What to do:
The output must be the data, printed exactly as written.

Record excerpts:
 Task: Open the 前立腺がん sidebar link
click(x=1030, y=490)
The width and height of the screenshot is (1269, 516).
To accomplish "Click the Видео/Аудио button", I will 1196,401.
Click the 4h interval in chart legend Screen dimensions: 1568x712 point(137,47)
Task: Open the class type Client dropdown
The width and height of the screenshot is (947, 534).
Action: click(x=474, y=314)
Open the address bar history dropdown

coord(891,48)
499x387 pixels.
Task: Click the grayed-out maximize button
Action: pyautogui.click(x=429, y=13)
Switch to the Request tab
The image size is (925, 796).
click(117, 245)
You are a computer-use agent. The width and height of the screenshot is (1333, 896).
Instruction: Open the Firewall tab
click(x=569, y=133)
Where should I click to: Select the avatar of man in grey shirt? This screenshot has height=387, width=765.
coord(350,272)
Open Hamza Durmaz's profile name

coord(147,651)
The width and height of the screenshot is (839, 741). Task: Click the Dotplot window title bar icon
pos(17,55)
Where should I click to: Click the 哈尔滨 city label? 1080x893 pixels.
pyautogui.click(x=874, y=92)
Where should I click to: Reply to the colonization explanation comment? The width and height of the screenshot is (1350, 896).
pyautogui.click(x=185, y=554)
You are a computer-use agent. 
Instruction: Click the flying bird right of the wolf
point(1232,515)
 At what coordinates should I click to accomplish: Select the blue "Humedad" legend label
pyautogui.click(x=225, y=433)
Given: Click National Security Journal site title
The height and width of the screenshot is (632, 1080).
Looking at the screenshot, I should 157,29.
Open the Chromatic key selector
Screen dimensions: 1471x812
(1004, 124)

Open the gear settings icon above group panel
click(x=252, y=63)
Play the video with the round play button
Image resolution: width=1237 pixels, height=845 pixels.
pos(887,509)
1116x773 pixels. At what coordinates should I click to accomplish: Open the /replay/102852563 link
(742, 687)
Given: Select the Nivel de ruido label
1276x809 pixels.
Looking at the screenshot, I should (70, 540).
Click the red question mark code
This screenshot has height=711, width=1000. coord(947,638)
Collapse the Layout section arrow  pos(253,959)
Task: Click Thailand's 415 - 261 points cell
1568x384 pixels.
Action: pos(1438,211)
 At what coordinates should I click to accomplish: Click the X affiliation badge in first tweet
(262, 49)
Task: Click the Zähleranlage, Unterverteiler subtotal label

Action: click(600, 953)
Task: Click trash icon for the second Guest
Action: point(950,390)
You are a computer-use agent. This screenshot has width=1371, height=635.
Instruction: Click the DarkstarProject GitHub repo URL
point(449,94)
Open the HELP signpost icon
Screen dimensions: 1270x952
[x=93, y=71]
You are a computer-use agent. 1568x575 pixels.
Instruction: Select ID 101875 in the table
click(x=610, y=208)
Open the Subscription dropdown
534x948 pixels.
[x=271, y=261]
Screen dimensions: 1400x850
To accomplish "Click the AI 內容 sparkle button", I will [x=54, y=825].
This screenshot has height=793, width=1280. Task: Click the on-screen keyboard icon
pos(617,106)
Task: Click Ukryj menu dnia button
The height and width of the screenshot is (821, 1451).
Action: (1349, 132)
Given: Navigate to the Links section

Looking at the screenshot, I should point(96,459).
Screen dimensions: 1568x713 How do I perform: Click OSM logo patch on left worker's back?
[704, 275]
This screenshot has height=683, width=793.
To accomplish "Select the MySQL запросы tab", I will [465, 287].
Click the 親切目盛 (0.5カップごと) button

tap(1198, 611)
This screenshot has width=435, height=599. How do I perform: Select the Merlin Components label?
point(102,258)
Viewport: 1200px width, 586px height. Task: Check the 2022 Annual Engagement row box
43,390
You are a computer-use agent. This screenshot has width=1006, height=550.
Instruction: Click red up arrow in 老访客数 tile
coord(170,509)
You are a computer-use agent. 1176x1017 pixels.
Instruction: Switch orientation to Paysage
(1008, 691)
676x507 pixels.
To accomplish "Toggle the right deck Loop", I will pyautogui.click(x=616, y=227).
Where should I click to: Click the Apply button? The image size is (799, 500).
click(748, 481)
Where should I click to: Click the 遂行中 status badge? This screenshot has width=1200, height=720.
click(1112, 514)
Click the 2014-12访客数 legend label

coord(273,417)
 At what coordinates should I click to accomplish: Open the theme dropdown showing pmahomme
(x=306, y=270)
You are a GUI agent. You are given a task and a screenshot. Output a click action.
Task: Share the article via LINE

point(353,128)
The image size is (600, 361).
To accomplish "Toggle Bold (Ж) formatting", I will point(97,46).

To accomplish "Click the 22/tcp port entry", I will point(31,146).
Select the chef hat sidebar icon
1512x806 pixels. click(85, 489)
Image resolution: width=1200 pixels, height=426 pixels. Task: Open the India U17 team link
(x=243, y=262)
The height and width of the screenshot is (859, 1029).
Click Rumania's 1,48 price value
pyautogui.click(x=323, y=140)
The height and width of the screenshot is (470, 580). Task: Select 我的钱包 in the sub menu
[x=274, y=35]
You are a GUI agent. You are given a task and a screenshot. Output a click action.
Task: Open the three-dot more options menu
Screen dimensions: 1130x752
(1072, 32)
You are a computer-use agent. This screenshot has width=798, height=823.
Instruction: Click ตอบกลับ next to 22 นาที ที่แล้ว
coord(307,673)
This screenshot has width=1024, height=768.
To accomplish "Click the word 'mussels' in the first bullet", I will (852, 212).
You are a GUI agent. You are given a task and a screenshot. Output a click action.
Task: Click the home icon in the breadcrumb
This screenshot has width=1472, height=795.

Exercise response:
 Task: Open the 前立腺がん sidebar link
click(x=1030, y=490)
The width and height of the screenshot is (1269, 516).
To accomplish "Click the Видео/Аудио button", I will 1196,401.
Click the 4h interval in chart legend Screen dimensions: 1568x712 point(137,47)
Task: Open the class type Client dropdown
The width and height of the screenshot is (947, 534).
Action: click(x=474, y=314)
Open the address bar history dropdown

coord(891,48)
499x387 pixels.
Task: Click the grayed-out maximize button
Action: pyautogui.click(x=429, y=13)
Switch to the Request tab
The image size is (925, 796).
click(117, 245)
You are a computer-use agent. The width and height of the screenshot is (1333, 896).
Instruction: Open the Firewall tab
click(x=569, y=133)
Where should I click to: Select the avatar of man in grey shirt? This screenshot has height=387, width=765.
coord(350,272)
Open Hamza Durmaz's profile name

coord(147,651)
The width and height of the screenshot is (839, 741). Task: Click the Dotplot window title bar icon
pos(17,55)
Where should I click to: Click the 哈尔滨 city label? 1080x893 pixels.
pyautogui.click(x=874, y=92)
Where should I click to: Reply to the colonization explanation comment? The width and height of the screenshot is (1350, 896).
pyautogui.click(x=185, y=554)
You are a computer-use agent. 
Instruction: Click the flying bird right of the wolf
point(1232,515)
 At what coordinates should I click to accomplish: Select the blue "Humedad" legend label
pyautogui.click(x=225, y=433)
Given: Click National Security Journal site title
The height and width of the screenshot is (632, 1080).
Looking at the screenshot, I should 157,29.
Open the Chromatic key selector
Screen dimensions: 1471x812
(1004, 124)

Open the gear settings icon above group panel
click(x=252, y=63)
Play the video with the round play button
Image resolution: width=1237 pixels, height=845 pixels.
pos(887,509)
1116x773 pixels. At what coordinates should I click to accomplish: Open the /replay/102852563 link
(742, 687)
Given: Select the Nivel de ruido label
1276x809 pixels.
Looking at the screenshot, I should (70, 540).
Click the red question mark code
This screenshot has height=711, width=1000. coord(947,638)
Collapse the Layout section arrow  pos(253,959)
Task: Click Thailand's 415 - 261 points cell
1568x384 pixels.
Action: pos(1438,211)
 At what coordinates should I click to accomplish: Click the X affiliation badge in first tweet
(262, 49)
Task: Click the Zähleranlage, Unterverteiler subtotal label

Action: click(600, 953)
Task: Click trash icon for the second Guest
Action: point(950,390)
You are a computer-use agent. This screenshot has width=1371, height=635.
Instruction: Click the DarkstarProject GitHub repo URL
point(449,94)
Open the HELP signpost icon
Screen dimensions: 1270x952
[x=93, y=71]
You are a computer-use agent. 1568x575 pixels.
Instruction: Select ID 101875 in the table
click(x=610, y=208)
Open the Subscription dropdown
534x948 pixels.
[x=271, y=261]
Screen dimensions: 1400x850
To accomplish "Click the AI 內容 sparkle button", I will [x=54, y=825].
This screenshot has height=793, width=1280. Task: Click the on-screen keyboard icon
pos(617,106)
Task: Click Ukryj menu dnia button
The height and width of the screenshot is (821, 1451).
Action: (1349, 132)
Given: Navigate to the Links section

Looking at the screenshot, I should point(96,459).
Screen dimensions: 1568x713 How do I perform: Click OSM logo patch on left worker's back?
[704, 275]
This screenshot has height=683, width=793.
To accomplish "Select the MySQL запросы tab", I will [465, 287].
Click the 親切目盛 (0.5カップごと) button

tap(1198, 611)
This screenshot has width=435, height=599. How do I perform: Select the Merlin Components label?
point(102,258)
Viewport: 1200px width, 586px height. Task: Check the 2022 Annual Engagement row box
43,390
You are a computer-use agent. This screenshot has width=1006, height=550.
Instruction: Click red up arrow in 老访客数 tile
coord(170,509)
You are a computer-use agent. 1176x1017 pixels.
Instruction: Switch orientation to Paysage
(1008, 691)
676x507 pixels.
To accomplish "Toggle the right deck Loop", I will pyautogui.click(x=616, y=227).
Where should I click to: Click the Apply button? The image size is (799, 500).
click(748, 481)
Where should I click to: Click the 遂行中 status badge? This screenshot has width=1200, height=720.
click(1112, 514)
Click the 2014-12访客数 legend label

coord(273,417)
 At what coordinates should I click to accomplish: Open the theme dropdown showing pmahomme
(x=306, y=270)
You are a GUI agent. You are given a task and a screenshot. Output a click action.
Task: Share the article via LINE

point(353,128)
The image size is (600, 361).
To accomplish "Toggle Bold (Ж) formatting", I will point(97,46).

To accomplish "Click the 22/tcp port entry", I will point(31,146).
Select the chef hat sidebar icon
1512x806 pixels. click(85, 489)
Image resolution: width=1200 pixels, height=426 pixels. Task: Open the India U17 team link
(x=243, y=262)
The height and width of the screenshot is (859, 1029).
Click Rumania's 1,48 price value
pyautogui.click(x=323, y=140)
The height and width of the screenshot is (470, 580). Task: Select 我的钱包 in the sub menu
[x=274, y=35]
You are a GUI agent. You are given a task and a screenshot. Output a click action.
Task: Open the three-dot more options menu
Screen dimensions: 1130x752
(1072, 32)
You are a computer-use agent. This screenshot has width=798, height=823.
Instruction: Click ตอบกลับ next to 22 นาที ที่แล้ว
coord(307,673)
This screenshot has width=1024, height=768.
To accomplish "Click the word 'mussels' in the first bullet", I will (852, 212).
You are a GUI agent. You are given a task and a screenshot. Output a click action.
Task: Click the home icon in the breadcrumb
This screenshot has width=1472, height=795.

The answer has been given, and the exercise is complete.